で、スズメバチ・アシナガバチ・ミツバチの3点セットを検査することになって採血。それにつけても、小児科の看護師さんは注射がうまいというか、ぜんぜん痛くないのだ。毎日泣き叫ばれちゃあ、そういう技術も発達するのか。注射は小児科に限る。

「注射が痛くなくなったのは、針を作る技術の進歩によるものだ」「やっぱり『痛い』看護師さんはいる」といったコメントがついている。で、どうなんだろう?技術によって、痛かったり痛くなかったりするってことはあるんだろうか?単なる注射ではなく、血管に刺す場合、技術の差はある。細い血管に確実に針を刺して採血を行うのは技術を要する。下手な研修医に採血された日には、何度も針を刺される羽目になる。子供の血管は細いので、小児科の看護師はそういった技術は持っているだろう。しかし、なるべく痛くないように針を刺す技術ってあるのだろうか。

肘からよりも手甲からのほうが痛いとか、アルコールで消毒後乾かないうちに刺すと痛いとかは聞く。痛みの感じ方には精神的な影響があるので、落ち着いたベテランより、いかにも新人という人に刺されるほうが痛みを感じやすいということはあるだろう。会話しながら気をそらしてサッと刺す看護師もいる。そういう精神的な要素は抜きで、針の挿入位置とか角度とか速度とかで、痛まないような刺し方はあるのか。私が知らないだけで、ベテランの看護師はそういう技術を体得しているのか。

体感としては、同じ採血でも痛いときと痛くないときとあるのは確かだ。ただ、技術の差がわかるほどは刺されていない。誰が刺そうと関係なく、痛いときと痛くないときがあるのだと思っていた。原理的には、ブラインド条件下で複数の人から何度も刺されるという実験を繰り返せば、技術による痛みの差があるかどうか証明できる。そんなに差はないだろうというのが私の予測だけど、誰もこんな実験はしないだろうな。ちなみに、『痛くない』と思えば痛み軽くという研究はあるそうだ。こんなん当たり前だと思うのだが、その当たり前だということをきちんと証明したのが偉い。

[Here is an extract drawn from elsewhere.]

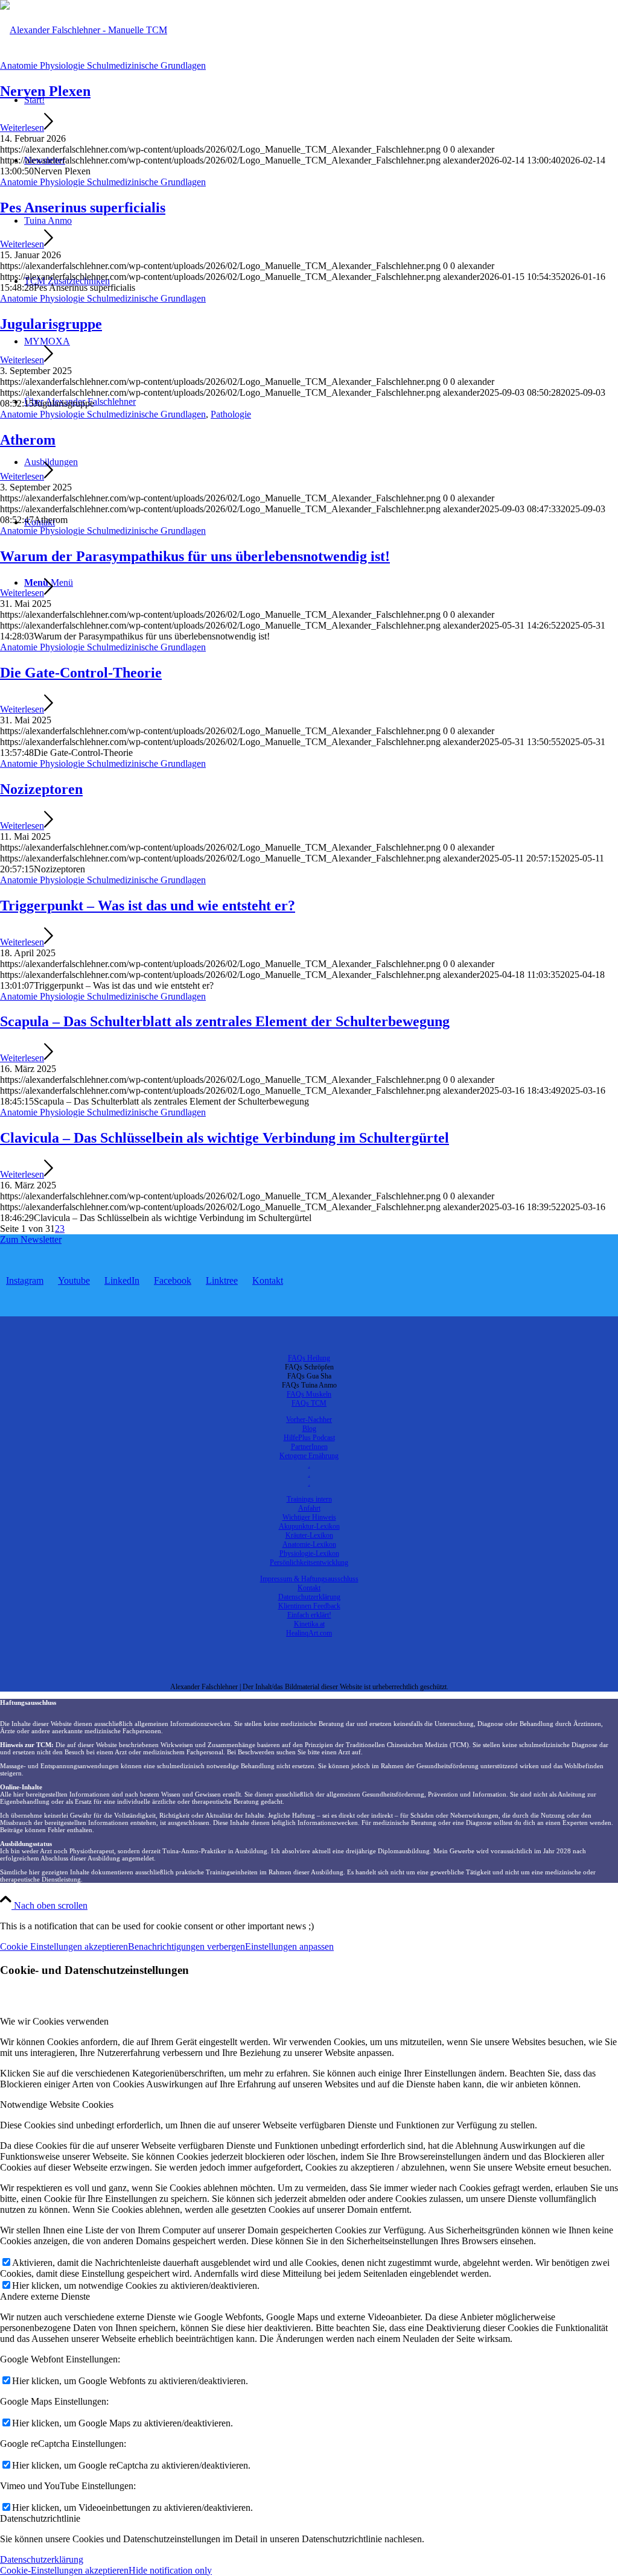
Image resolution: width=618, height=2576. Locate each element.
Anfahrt (309, 1508)
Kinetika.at (309, 1624)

刺されるほうは、痛くないと思い込むほうが得だ。最近の針は技術の進歩で痛くなくなったと思い込もう。刺すほうは、患者さんに痛くないと思わせる努力をすべきだろう。私の失敗例だが、肝臓から組織をとる検査で肝生検というものがあるのだけど、最初に局所麻酔をする。痛いのはそのときだけだ。で、患者さんには麻酔に使う針を見せて、「採血に使う針より細いぐらいです。だから、採血よりは痛くありません」と説明していたのだが、あるとき、「針が長いから怖かった」と言われた。肝表面に達する針なので、採血の針よりかなり長い針を使う。刺される痛さは針の太さによるから、細い針を見せることで患者さんは安心するだろうというのがこちらの勝手な思い込みだった。それからは針を見せないように、言葉だけで説明するようにしている。